RFC 056: std.io — in-memory byte streams and binary parsing helpers¶
- Status: Planned
- Created: 2026-04-13
- Author(s): Danny Meijer (@dannymeijer)
- Related:
- RFC 005 (Rust interop)
- RFC 009 (sized integers)
- RFC 010 (temporary filesystem objects)
- RFC 022 (namespaced stdlib modules and compiler handoff)
- RFC 023 (compilable stdlib and Rust module binding)
- RFC 041 (first-class Rust interop authoring)
- RFC 055 (
std.fspath-centric filesystem APIs)
- Issue: https://github.com/dannys-code-corner/incan/issues/291
- RFC PR: —
- Written against: v0.2
- Shipped in: —
Summary¶
This RFC introduces std.io as Incan's in-memory binary I/O module. Its core abstraction is BytesIO, a writable and seekable byte stream over an in-memory bytes buffer for binary parsing, protocol work, fixtures, and transformation pipelines that should not depend on filesystem paths. The user-facing shape is intentionally recognizable to Python users coming from io.BytesIO, while the underlying semantics also take advantage of Rust's Cursor and BufRead model where that produces a cleaner complete contract for cursor movement, delimiter-based reads, and exact-width numeric helpers.
Motivation¶
Not all binary input starts as a file on disk. Tests, network clients, generated fixtures, embedded assets, decompression stages, and parser pipelines often begin with a bytes value that is already in memory. Those users should not need to import std.fs or drop into rust::std::io::Cursor just to move a cursor, read exact byte counts, skip until a delimiter, or decode fixed-width numbers. std.io gives Incan a standard home for that in-memory story while staying separate from path and OS-file concerns.

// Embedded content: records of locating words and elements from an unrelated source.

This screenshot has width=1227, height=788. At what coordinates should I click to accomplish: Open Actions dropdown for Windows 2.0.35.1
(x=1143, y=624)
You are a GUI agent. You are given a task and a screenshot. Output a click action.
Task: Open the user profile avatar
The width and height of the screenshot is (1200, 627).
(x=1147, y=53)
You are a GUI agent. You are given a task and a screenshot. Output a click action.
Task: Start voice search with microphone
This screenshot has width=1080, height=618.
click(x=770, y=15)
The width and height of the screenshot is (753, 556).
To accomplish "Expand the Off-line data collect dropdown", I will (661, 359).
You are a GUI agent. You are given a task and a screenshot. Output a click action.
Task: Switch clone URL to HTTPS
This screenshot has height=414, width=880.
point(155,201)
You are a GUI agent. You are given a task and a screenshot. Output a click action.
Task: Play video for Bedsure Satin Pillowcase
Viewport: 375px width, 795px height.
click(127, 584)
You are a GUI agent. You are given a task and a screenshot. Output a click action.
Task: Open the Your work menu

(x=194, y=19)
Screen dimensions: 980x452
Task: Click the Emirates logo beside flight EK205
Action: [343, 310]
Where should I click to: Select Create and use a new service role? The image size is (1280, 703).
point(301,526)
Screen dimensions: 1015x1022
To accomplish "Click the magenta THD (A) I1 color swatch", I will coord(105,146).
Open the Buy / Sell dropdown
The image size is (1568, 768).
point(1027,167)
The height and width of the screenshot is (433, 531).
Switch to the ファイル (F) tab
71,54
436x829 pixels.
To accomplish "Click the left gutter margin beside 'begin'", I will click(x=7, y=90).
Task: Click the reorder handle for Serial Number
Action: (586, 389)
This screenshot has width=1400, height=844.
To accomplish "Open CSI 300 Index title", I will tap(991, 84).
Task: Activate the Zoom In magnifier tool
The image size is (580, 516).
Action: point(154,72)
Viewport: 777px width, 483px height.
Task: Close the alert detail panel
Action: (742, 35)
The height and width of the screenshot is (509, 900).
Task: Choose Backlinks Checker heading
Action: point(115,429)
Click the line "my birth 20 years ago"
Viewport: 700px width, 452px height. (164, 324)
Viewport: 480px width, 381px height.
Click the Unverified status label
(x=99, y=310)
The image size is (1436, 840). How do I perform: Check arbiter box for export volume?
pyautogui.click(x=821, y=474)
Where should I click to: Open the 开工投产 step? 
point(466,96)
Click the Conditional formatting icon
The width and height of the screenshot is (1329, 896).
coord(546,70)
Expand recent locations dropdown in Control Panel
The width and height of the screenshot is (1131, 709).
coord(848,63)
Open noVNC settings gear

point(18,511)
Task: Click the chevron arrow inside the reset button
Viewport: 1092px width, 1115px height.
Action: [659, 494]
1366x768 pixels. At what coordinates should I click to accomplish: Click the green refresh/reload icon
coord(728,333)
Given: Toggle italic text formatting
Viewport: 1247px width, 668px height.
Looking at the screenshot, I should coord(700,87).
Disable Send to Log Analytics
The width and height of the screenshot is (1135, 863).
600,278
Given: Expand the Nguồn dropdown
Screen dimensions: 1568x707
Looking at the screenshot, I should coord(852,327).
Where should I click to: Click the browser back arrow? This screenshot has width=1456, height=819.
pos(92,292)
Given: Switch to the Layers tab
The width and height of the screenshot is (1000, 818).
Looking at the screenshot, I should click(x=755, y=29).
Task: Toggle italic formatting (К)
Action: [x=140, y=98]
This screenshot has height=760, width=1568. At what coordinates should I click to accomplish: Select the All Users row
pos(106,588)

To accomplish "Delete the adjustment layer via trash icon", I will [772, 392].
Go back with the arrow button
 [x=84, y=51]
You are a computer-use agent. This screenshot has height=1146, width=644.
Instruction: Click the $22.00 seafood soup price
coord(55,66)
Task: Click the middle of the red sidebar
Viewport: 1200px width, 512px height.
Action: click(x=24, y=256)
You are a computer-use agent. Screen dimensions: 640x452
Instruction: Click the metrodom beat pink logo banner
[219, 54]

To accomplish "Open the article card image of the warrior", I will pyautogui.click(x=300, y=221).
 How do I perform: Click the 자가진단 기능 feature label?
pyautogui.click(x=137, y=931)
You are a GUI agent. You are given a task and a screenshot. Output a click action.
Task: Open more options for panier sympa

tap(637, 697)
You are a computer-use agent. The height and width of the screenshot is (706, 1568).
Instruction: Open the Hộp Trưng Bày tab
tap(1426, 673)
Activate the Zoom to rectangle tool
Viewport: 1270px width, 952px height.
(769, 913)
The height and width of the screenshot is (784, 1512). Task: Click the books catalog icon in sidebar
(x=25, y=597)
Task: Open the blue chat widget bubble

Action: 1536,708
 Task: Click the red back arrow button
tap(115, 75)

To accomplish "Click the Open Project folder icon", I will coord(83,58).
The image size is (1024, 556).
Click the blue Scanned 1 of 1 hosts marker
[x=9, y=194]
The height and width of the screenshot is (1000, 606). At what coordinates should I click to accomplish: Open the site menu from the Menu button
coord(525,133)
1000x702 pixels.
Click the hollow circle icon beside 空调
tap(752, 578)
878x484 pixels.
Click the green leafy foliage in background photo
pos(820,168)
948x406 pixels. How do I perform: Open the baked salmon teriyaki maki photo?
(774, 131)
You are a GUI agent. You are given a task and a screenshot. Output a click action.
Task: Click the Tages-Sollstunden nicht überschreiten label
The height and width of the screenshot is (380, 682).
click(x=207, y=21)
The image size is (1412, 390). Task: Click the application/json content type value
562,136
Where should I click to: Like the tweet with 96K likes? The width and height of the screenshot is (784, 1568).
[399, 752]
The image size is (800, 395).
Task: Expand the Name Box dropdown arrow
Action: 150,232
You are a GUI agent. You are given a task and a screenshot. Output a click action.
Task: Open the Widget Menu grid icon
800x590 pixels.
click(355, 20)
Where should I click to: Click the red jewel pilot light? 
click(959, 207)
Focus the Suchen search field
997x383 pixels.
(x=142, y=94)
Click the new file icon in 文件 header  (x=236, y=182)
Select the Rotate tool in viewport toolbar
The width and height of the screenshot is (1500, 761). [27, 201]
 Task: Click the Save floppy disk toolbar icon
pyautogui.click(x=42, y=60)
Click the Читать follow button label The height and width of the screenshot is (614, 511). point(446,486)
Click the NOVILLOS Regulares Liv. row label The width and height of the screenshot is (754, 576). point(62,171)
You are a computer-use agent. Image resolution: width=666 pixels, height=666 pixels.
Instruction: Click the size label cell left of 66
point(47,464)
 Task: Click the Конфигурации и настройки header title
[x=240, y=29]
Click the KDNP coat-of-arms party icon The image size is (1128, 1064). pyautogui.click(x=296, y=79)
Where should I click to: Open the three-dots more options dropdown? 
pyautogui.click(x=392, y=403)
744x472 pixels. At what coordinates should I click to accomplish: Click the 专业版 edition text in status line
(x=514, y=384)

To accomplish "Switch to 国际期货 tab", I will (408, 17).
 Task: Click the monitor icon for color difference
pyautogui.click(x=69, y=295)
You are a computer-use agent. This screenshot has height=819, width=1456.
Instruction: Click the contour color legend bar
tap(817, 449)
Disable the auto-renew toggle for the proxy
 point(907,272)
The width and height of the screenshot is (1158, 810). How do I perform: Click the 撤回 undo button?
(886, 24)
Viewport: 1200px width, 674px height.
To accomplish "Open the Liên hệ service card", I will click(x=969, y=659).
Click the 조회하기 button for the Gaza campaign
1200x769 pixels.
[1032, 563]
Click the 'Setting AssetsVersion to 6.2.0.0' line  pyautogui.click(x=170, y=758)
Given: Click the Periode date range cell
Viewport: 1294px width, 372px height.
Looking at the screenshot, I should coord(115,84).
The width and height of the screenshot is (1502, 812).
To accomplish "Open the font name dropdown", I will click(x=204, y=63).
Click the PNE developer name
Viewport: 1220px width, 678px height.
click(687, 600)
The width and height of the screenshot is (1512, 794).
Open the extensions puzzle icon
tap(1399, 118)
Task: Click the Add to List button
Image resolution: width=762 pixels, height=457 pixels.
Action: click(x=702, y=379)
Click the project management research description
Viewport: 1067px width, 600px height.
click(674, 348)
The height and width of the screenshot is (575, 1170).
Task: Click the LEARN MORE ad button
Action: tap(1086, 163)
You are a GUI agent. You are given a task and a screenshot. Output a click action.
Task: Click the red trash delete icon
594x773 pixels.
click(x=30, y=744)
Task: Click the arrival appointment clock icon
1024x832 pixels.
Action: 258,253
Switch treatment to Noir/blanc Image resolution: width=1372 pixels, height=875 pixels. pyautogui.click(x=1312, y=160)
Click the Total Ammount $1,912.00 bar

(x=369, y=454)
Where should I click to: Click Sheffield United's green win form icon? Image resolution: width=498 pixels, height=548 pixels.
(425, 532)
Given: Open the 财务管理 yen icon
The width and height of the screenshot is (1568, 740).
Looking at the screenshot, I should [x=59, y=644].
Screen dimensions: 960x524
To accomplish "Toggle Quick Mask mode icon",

That separation matters for real binary formats: std.fs should get bytes into memory or stream them from a file, while std.io.BytesIO should make the parsing and re-encoding work itself possible in pure Incan.
Goals¶
- Provide a
BytesIO-like type overbytesfor in-memory binary parsing and rewriting. - Standardize cursor, exact-read, delimiter-read, and overwrite semantics so users do not hand-roll slicing logic for every parser.
- Commit to a complete exact-width numeric read and write surface aligned with RFC 009, including both endian families for multi-byte values.
- Keep
std.ioindependent from filesystem path APIs; users should be able to parse abytesvalue without importingstd.fs. - Make the pure-Incan binary parsing story strong enough for real format readers such as GGUF-style metadata and tensor-descriptor parsers.
Non-Goals¶
- Standardizing filesystem file handles; that belongs to RFC 055.
- Defining async networking or async stream protocols here.
- Mirroring Python's entire
iohierarchy. - Introducing spill-to-disk behavior in
BytesIO; spooled temporary storage belongs instd.tempfile, not here. - Defining general
Reader/Writerprotocol families in this RFC. - Reproducing Rust
Read/Seek/BufReadtrait names one-to-one as the user-facing surface.
Guide-level explanation¶
Authors use std.io.BytesIO when they already have a bytes value and want to parse or rewrite it incrementally.
from std.io import BytesIO
buf = BytesIO(data)
magic = buf.read_exact(4)?
version = buf.read_u32_le()?
metadata_count = buf.read_u64_le()?
payload = buf.read_until(0u8)?
remaining = buf.remaining()
BytesIO is also writable. It overwrites from the current cursor position unless the caller explicitly seeks elsewhere first.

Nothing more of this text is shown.